62. At the current juncture, shocks are large and recurring. Combined with the rebound in spending liberated from the pandemic, they carry the risk of un-anchoring inflation expectations. Frontloading of monetary policy actions can keep inflation expectations firmly anchored, re-align inflation with the target and reduce the medium-term growth sacrifice as it is timed into the recovery underway. Small steps over a prolonged period could allow inflation to get entrenched and inflation expectations unhinged.

63. I vote for increasing the policy rate by 50 basis points and for the stance of withdrawal of accommodation as articulated in the MPC’s resolution.

Statement by Shri Shaktikanta Das

64. Since the last MPC meeting in June 2022, there has been considerable slowdown in the global economy, which is now expected to grow only by 3.2 per cent in 2022 according to the International Monetary Fund (IMF).

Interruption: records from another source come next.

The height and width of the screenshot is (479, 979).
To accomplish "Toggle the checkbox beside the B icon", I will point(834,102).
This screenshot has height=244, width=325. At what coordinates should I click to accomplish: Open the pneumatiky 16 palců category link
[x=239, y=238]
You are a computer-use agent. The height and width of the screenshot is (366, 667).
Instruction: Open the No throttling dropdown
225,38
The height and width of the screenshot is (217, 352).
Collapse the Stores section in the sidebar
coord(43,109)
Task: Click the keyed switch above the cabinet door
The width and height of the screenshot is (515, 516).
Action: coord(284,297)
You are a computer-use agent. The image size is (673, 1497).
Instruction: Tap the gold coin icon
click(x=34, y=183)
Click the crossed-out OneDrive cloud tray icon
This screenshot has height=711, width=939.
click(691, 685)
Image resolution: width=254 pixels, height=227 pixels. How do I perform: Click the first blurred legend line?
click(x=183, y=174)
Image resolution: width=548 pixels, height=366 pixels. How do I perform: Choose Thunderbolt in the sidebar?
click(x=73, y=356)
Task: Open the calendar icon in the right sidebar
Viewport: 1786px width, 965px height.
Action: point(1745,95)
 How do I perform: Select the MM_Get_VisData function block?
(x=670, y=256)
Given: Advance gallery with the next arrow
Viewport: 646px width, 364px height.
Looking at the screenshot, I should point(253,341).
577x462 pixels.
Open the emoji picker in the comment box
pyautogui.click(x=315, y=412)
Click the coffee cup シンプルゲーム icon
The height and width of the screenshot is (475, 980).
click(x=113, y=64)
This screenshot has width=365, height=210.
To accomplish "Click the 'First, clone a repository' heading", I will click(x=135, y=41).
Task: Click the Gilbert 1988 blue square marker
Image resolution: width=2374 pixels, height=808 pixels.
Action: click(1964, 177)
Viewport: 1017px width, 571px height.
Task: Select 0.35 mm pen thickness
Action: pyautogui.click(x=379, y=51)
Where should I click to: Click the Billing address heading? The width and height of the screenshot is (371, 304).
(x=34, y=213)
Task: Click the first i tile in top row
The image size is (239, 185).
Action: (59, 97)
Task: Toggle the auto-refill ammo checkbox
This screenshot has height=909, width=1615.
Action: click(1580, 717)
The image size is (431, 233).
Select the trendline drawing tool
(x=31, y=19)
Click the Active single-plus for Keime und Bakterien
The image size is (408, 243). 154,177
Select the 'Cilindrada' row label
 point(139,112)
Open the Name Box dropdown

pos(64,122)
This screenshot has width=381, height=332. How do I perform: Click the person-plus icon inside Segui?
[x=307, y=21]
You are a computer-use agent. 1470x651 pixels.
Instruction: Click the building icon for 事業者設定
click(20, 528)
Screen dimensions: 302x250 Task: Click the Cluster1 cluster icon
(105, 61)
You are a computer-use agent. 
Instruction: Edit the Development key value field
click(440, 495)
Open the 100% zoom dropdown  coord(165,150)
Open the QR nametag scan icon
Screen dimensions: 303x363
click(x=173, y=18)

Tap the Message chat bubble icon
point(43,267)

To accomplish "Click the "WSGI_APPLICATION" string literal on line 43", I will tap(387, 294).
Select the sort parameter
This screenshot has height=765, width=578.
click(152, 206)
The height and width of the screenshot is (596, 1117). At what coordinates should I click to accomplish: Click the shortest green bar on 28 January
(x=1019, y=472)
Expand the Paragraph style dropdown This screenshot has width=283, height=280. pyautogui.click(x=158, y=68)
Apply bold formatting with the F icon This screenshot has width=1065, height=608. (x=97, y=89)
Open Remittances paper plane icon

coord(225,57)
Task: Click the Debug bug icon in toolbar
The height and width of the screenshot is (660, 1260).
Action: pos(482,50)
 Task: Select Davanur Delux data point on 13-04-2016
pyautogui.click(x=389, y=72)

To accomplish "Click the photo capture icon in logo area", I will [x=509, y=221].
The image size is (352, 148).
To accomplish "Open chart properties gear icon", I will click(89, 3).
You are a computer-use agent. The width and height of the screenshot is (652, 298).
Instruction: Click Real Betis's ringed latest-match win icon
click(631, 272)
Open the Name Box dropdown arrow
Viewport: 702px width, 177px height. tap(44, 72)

At the same time, global inflation has hardened further and is projected to remain elevated and persist for longer at around 6.6 per cent for advanced economies (AEs) and 9.5 per cent for emerging market and developing economies (EMDEs) (IMF, July 2022). This has triggered a synchronised and aggressive monetary tightening by central banks across the world, leading to tighter global financial conditions after almost a decade of accommodative policies.

65. On the domestic front, though inflation has moderated and plateaued since its recent peak of April 2022, it remains unacceptably and uncomfortably high. The high level of inflation continues to be broad-based with 13 out of 23 CPI sub-groups/groups, comprising close to 60 per cent of the CPI basket, registering more than 6 per cent inflation in June 2022. Going forward, though there are early indications that inflation might have peaked in April, significant uncertainties remain on account of adverse global spillovers coming from simmering geopolitical tensions, volatile global commodity prices and financial markets. While the let-up in global food and industrial metals prices should lower imported inflation, the appreciation of the US dollar could offset some of the gains. Persistently elevated cost of living conditions can engender wage-price spirals, especially as firms regain pricing power.

66. Domestic growth, on the other hand, remains resilient and gives us the space to act. High-frequency indicators for Q1:2022-23 and thereafter are evolving on the expected trajectory. The southwest monsoon has picked up and is progressing well. This will boost the prospects of agriculture and help revitalisation of rural consumption. Contact-intensive services have rebounded and have been driving consumer demand and growth. Government expenditure, both of Centre and states, is expected to provide support to aggregate demand.

67. Sustained high inflation, unless addressed effectively, could result in unanchoring of inflation expectations and their second order effects. This necessitates appropriate monetary policy response to prevent upward drift in inflation from the target rate. I am of the view that at this juncture a 50 bps increase in the repo rate is necessary and, therefore, vote accordingly. I also vote for remaining focused on withdrawal of accommodation.

68. Our monetary and liquidity actions have been aimed at ensuring continued macroeconomic and financial stability that could set the foundation for a high growth trajectory over the medium term. We will continue with ‘whatever it takes’ approach, given the new set of challenges and very high uncertainties that we are confronted with.

69. Our actions today are tailored towards first bringing the CPI inflation within the target band and then taking it close to the target of 4.0 per cent over the medium term, while supporting growth. The sequence of our policy measures is expected to strengthen monetary policy credibility and anchor inflation expectations. Our actions would continue to be calibrated, measured and nimble depending upon the unfolding dynamics of inflation and economic activity.